◆ **TEXTAUSZUG**
• • • • •
Für die vielen Ferrari-Fans ist der Große Preis von Italien der absolute Saisonhöhepunkt. Die Ferraristi werden die Strecke in Monza am kommenden Wochenende in ein rotes Fahnenmeer verwandeln. Und der Traditionsrennstall aus Maranello will bei seinem Heimspiel natürlich mit einer guten Leistung - am besten mit einem Sieg - aufwarten. Stefano Domenicali bemühte sich gar nicht erst die Bedeutung herunter zu spielen. "Das Rennen ist unglaublich wichtig für uns", stellte der Ferrari-Boss im Hinblick auf den 13. WM-Lauf klar. Über die Marschroute besteht kein Zweifel: Nach der Enttäuschung von Spa will die Scuderia beim Heimspiel auf dem Autodromo Nazionale di Monza in die Erfolgsspur zurückkehren. Allen voran WM-Leader Fernando Alonso, der in Spa dem von Romain Grosjean ausgelösten Horror-Crash zum Opfer fiel und erstmals in dieser Saison nicht das Ziel erreichte.
• • • • •
◆ **DATENAUSZUG**
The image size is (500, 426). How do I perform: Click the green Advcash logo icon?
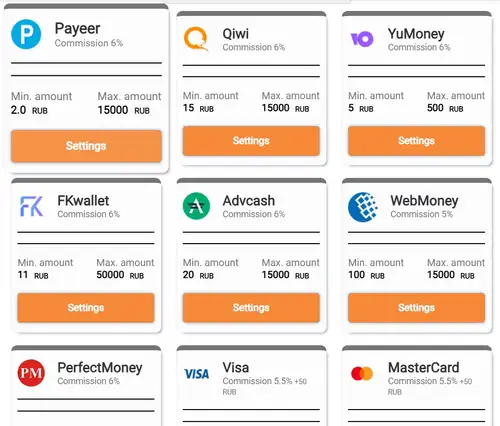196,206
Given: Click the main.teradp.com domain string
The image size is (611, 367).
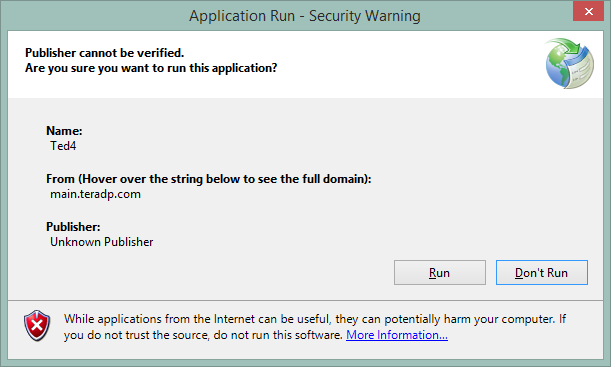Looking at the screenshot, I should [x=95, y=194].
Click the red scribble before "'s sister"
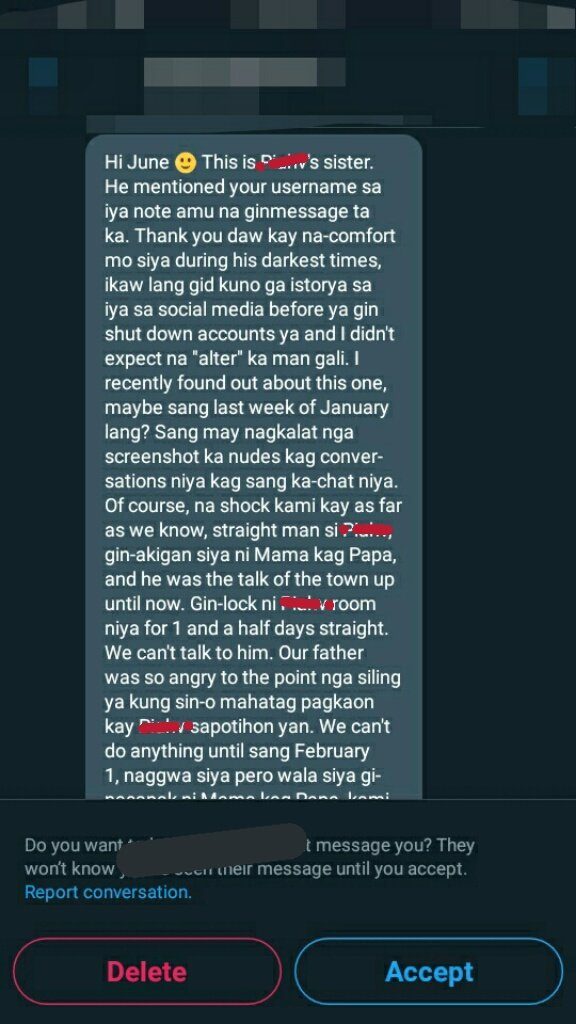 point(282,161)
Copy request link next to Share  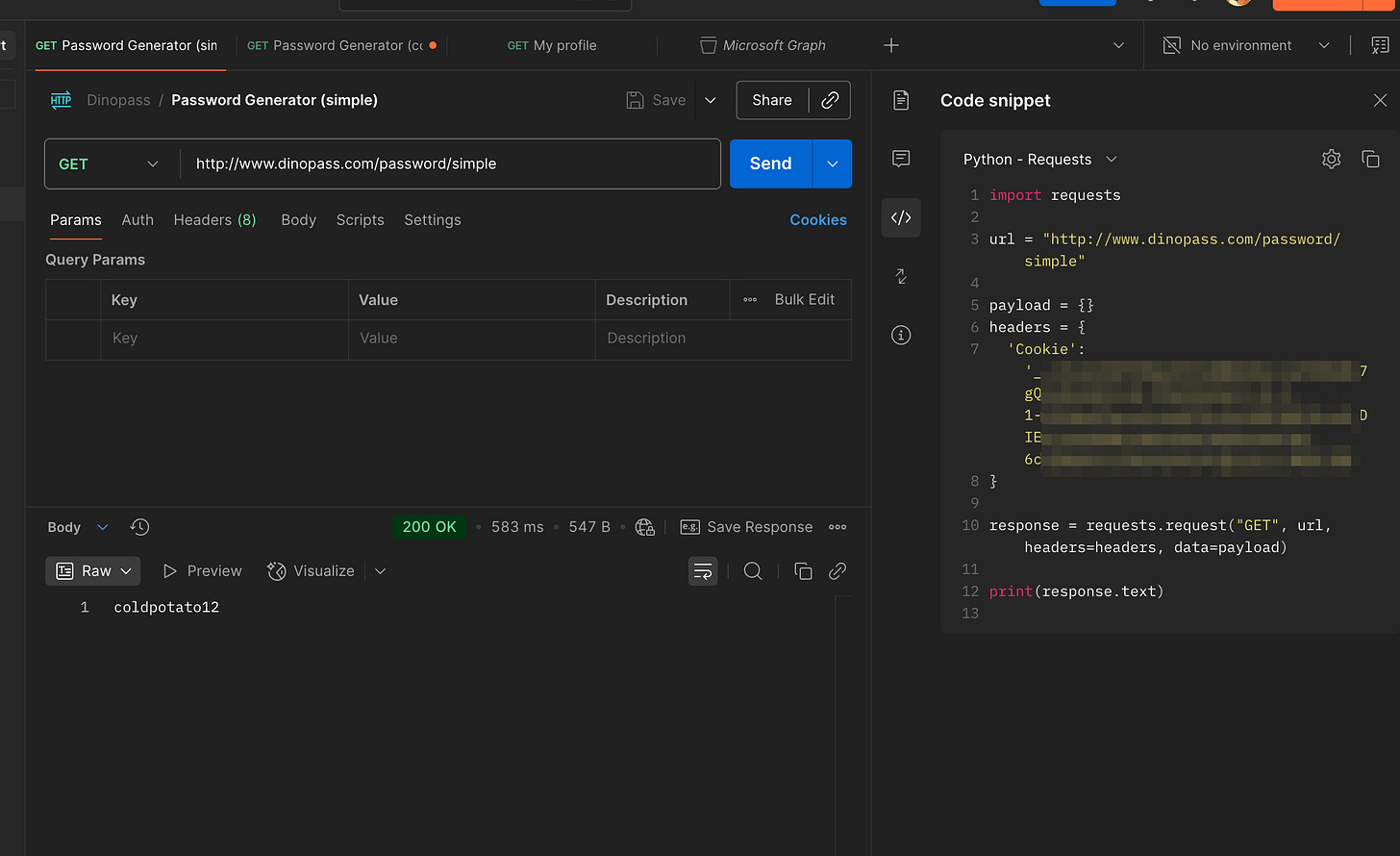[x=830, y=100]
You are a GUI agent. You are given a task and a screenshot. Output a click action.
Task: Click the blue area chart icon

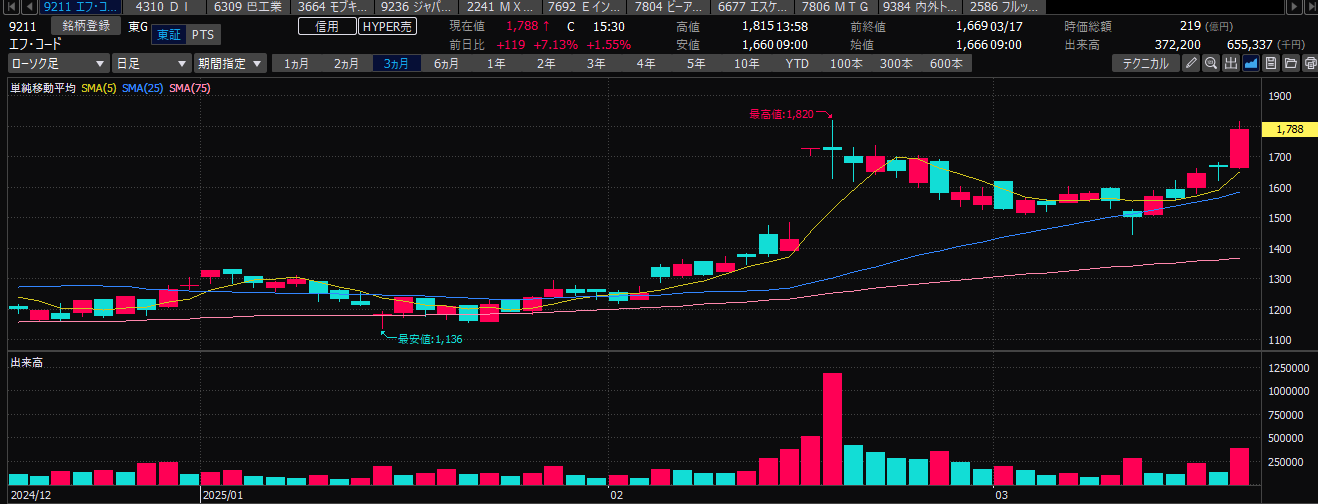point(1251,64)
• • • • •
◆ **AUFGABENSTELLUNG**
Entnimm dem Text über den Großen Preis von Italien wörtlich die Passage, die mit „Für die vielen“ beginnt und bis einschließlich „das Ziel erreichte.“ reicht.

◆ **MUSTERLÖSUNG**
Für die vielen Ferrari-Fans ist der Große Preis von Italien der absolute Saisonhöhepunkt. Die Ferraristi werden die Strecke in Monza am kommenden Wochenende in ein rotes Fahnenmeer verwandeln. Und der Traditionsrennstall aus Maranello will bei seinem Heimspiel natürlich mit einer guten Leistung - am besten mit einem Sieg - aufwarten. Stefano Domenicali bemühte sich gar nicht erst die Bedeutung herunter zu spielen. "Das Rennen ist unglaublich wichtig für uns", stellte der Ferrari-Boss im Hinblick auf den 13. WM-Lauf klar. Über die Marschroute besteht kein Zweifel: Nach der Enttäuschung von Spa will die Scuderia beim Heimspiel auf dem Autodromo Nazionale di Monza in die Erfolgsspur zurückkehren. Allen voran WM-Leader Fernando Alonso, der in Spa dem von Romain Grosjean ausgelösten Horror-Crash zum Opfer fiel und erstmals in dieser Saison nicht das Ziel erreichte.